1. A pharmaceutical composition comprising crosslinked polyamine particles, or pharmaceutically acceptable salts thereof, having a particle size distribution wherein greater than 10 vol. % of the particles have a particle size greater than 500 μm.

2. The pharmaceutical composition according to claim 1, wherein said particles have a d₅₀between 675 μm and 1000 μm.

3. The pharmaceutical composition according to claim 2, wherein said particles have a distribution such that the d₁₀value is between 350 μm and 650 μm and/or the d₉₀value is between 1100 μm and 1400 μm.

4. A pharmaceutical composition comprising:

crosslinked polyamine particles, or a pharmaceutically acceptable salt thereof, said particles having a mean gray value of greater than 180.

5. The pharmaceutical composition according to claim 4, wherein said particles have a mean gray value of between 190 and 230.

6. The pharmaceutical composition according to claim 5, wherein said particles have a d₅₀between 675 μm and 1000 μm.

7. The pharmaceutical composition according to claim 6, wherein said particles have a distribution such that the d₁₀value is between 350 μm and 650 μm and/or the d₉₀value is between 1100 μm and 1400 μm.

8. A pharmaceutical composition comprising:

aggregate particles comprising constituent particles comprising crosslinked polyamine.

9. The pharmaceutical composition according to claim 8, wherein said aggregate particles comprise from 500 to 1000 of said constituent particles.

10. The pharmaceutical composition according to claim 9, wherein said constituent particles have a d₅₀between 70 and 120 μm.

11. The pharmaceutical composition according to claim 10, wherein said aggregate particles are formed by aggregating 2 or more constituent particles comprising crosslinked polyamine.

12. The pharmaceutical composition of claim 11, wherein said aggregating comprises hydrating said constituent particles.

13. The pharmaceutical composition according to claim 12, wherein said aggregate particles have a d₅₀between 675 μm and 1000 μm.

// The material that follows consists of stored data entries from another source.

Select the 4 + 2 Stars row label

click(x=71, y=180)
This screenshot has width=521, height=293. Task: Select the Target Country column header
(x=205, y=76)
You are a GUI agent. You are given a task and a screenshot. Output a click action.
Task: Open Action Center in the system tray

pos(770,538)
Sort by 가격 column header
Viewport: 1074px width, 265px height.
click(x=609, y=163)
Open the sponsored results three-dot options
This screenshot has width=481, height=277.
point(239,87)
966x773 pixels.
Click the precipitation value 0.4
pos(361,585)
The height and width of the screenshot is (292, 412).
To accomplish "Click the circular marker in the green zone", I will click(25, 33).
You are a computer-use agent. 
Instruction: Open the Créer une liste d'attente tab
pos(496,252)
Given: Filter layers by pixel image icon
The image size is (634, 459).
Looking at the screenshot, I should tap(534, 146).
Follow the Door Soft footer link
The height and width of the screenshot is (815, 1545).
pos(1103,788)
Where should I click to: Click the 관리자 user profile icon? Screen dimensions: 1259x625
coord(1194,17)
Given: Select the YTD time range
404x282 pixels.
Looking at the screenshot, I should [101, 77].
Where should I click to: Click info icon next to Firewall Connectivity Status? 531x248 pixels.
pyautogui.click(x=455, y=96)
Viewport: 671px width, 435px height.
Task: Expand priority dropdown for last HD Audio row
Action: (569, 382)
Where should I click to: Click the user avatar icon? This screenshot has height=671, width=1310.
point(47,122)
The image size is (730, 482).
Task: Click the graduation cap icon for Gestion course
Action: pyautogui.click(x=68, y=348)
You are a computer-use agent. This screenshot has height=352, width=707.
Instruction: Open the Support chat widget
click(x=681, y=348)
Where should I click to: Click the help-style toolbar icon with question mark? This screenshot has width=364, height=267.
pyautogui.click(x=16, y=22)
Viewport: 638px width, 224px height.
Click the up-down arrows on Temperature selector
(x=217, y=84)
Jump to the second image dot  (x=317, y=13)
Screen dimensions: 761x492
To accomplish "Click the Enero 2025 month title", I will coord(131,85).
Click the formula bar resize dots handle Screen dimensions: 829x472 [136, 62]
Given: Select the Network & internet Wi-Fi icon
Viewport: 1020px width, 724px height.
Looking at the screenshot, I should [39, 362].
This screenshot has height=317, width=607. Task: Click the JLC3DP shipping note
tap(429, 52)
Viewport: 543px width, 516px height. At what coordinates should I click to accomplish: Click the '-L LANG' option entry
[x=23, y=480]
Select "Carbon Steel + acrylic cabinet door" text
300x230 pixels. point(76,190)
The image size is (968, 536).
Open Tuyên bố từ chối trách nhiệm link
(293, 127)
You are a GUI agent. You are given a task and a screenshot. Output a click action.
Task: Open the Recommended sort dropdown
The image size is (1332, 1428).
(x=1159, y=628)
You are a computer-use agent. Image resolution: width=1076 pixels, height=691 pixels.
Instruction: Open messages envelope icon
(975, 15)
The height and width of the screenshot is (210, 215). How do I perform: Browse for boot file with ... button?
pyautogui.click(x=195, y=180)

14. The pharmaceutical composition according to claim 13, wherein said aggregate particles have a distribution such that the d₁₀value is between 350 μm and 650 μm and/or the d₉₀value is between 1100 μm and 1400 μm.

15. The pharmaceutical composition according to claim 14, wherein said particles have a particle size distribution wherein greater than 50 vol. % of the particles have a particle size between 500 μm and 1500 μm.

16. The pharmaceutical composition according to claim 15, wherein said crosslinked polyamine is at least partially protonated with carbonate, bicarbonate or a mixture thereof as the counterion.

17. The pharmaceutical composition according to claim 16, wherein said crosslinked polyamine particles are crosslinked with epichlorohydrin.

18. The pharmaceutical composition according to claim 17, wherein said crosslinked polyamine particles comprise crosslinked dendrimers.

19. The pharmaceutical composition according to claim 18, wherein said crosslinked polyamine particles comprise crosslinked hyperbranched polymers or crosslinked hyperbranched copolymers.

20. The pharmaceutical composition according to claim 19, further comprising a pharmaceutically acceptable excipient.